Ah money and markets. These concepts are always sticky subjects in France. One of the first things I heard about the difference between the two countries is that money is an impolite subject in France, at least in general discussion. French people, on the other hand, often hear that Americans freely talk about money with one another, even with strangers, from their salaries to the price of their cars.
From a French viewpoint, America is the epitome of a consumer society. After all, we are the country that brought the world McDonald's, Starbucks, and Apple products. At its best, our competitive capitalism can be seen as an example of American individualism, where every person has a right to seek his/her own wealth. And if big American brands have been imported internationally, then it’s just a result of American ‘pragmatics’ and ingenuity. In other words, some would say that Americans culturally have a special relationship with money that allows them to excel at commercialism and mass production.
At its worst, this exportation can also be viewed as a cultural colonization, where the United States is (yet again) trying to impose itself on the rest of the world. It’s not surprising that this doesn’t always go over well in France, where there is a fierce protection of patrimoine (cultural heritage) and tradition. However, the French are often in quite a compromising situation. While many may be self-proclaimed socialists and communists, others have come to really love American brands like McDonald's, and also appreciate the freedom of American markets.
I bring up this debate to talk about a recent very controversial event in France tied to money. At the end of December 2012, France’s government voted on a 75% income tax for the highest income brackets in the country (individuals who earn over 1million euros per year, or 1.34 million dollars). The vote was introduced by the new president, François Hollande, but was struck down by the Constitutional Court, both because it the rate was found too high and because the way it taxed individuals didn’t correspond to France’s taxing system (which taxes based on combined household income, for more on this, read http://www.france24.com/en/20121229-france-tax-hollande-depardieu-75-percent-tax-rate).
This proposal sparked extensive media coverage of wealthy French millionaires who decided to officially move out of France to other European countries like Belgium. The most outrageous reaction was from well-known French actor Gerard Depardieu, who was publicly criticized by France’s Prime Minister, Jean-Marc Ayrault for leaving the country. Depardieu made quite a stink about the proposal and even went so far as to surrender his French citizenship for a Russian passport.
This whole idea of a 75 percent tax rate is just perplexing for Americans, and shows this major difference in mentality where money is concerned between the two countries. France is a now run by a socialist president, and is constantly looking to its European neighbors and their economic models, while also being aware of the American model. But the fact that a 75 percent income tax could even be proposed says something about the French mentality and money. Even though the proposal didn’t pass, it shows that this kind of high tax rate is still a possibility in France. In discussing the issue with French people, some have told me that this was a very good career move for President François Hollande because much of the country supported the tax. The idea behind all of this is then that no one should have too much money, and if they do, then they better be ready to share a large chunk of it with the state. In my opinion, this is the very opposite of the so-called ‘American dream’ where everyone can, with hard work and perseverance, succeed financially and socially.

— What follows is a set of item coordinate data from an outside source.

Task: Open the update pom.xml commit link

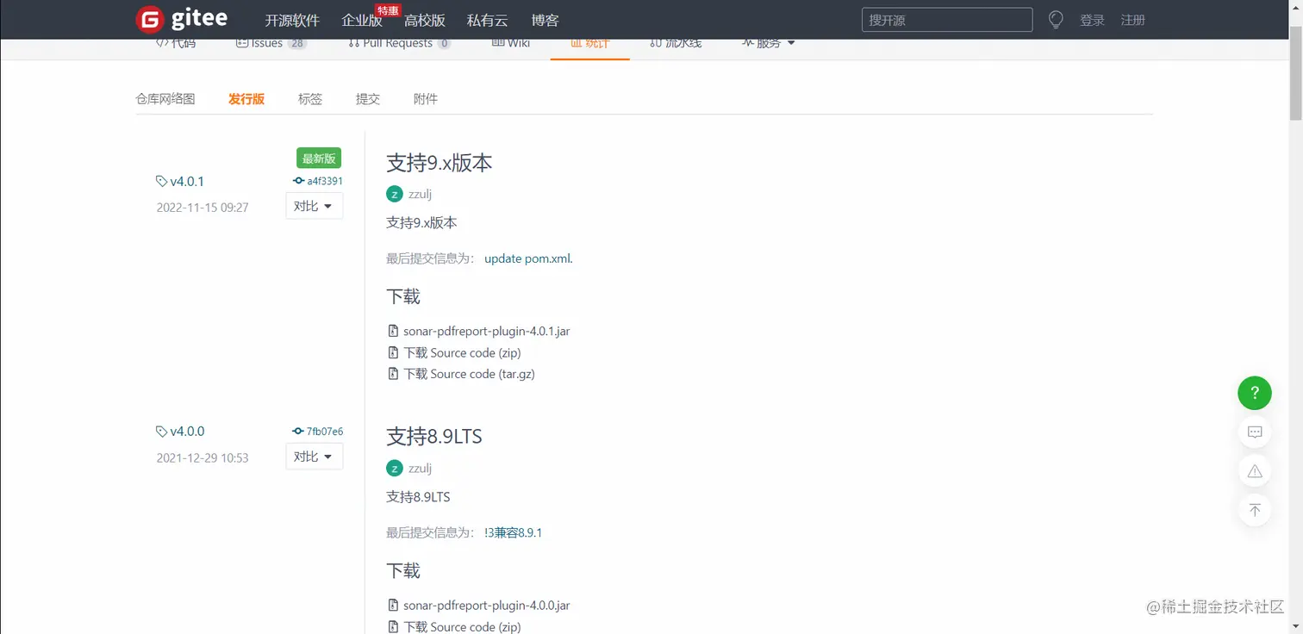Action: point(527,258)
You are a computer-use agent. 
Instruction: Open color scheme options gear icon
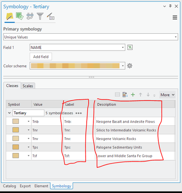[x=130, y=66]
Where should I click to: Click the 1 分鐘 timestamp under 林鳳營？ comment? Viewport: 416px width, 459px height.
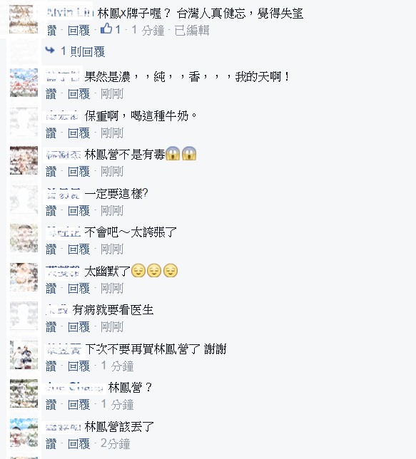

On the other side of things, when we’re not talking about the richest of the rich members of society in France, money is also different for the middle class. I return to something I once discussed in a conversation with a Franco-American couple. The topic of money came up and the couple admitted to loving the lifestyle in France, but returning to the US whenever they really wanted to make money or save up for big purchases. It’s true that in the US, salaries tend to be higher and we have less taxes (compare the 9.5% sales tax of the city of Chicago with the 19% sales tax in France). There is less job stability but it’s also easier to get hired. In short, it’s easier to make money, and more money, in the US.
On the other hand, while taxes are higher, job contracts more binding and jobs harder to find, the quality of life in France is very high, in my opinion. Even if you don’t make a lot of money, everyone still has health care, probably about 5 weeks of vacation per year, and strong unemployment benefits. It’s harder to strike it rich, but you’re more protected by the government. In the US, you can pursue the American dream and become wealthy if you work hard, but if you fall there aren’t as many government supports.
And so, money is a sticky subject between the two countries. In one, you may have less of it (per capita) but you have other services in return. In the other, it seems the sky is the limit, but there are fewer safety nets in times of crisis. Maybe Depardieu should have considered moving the US.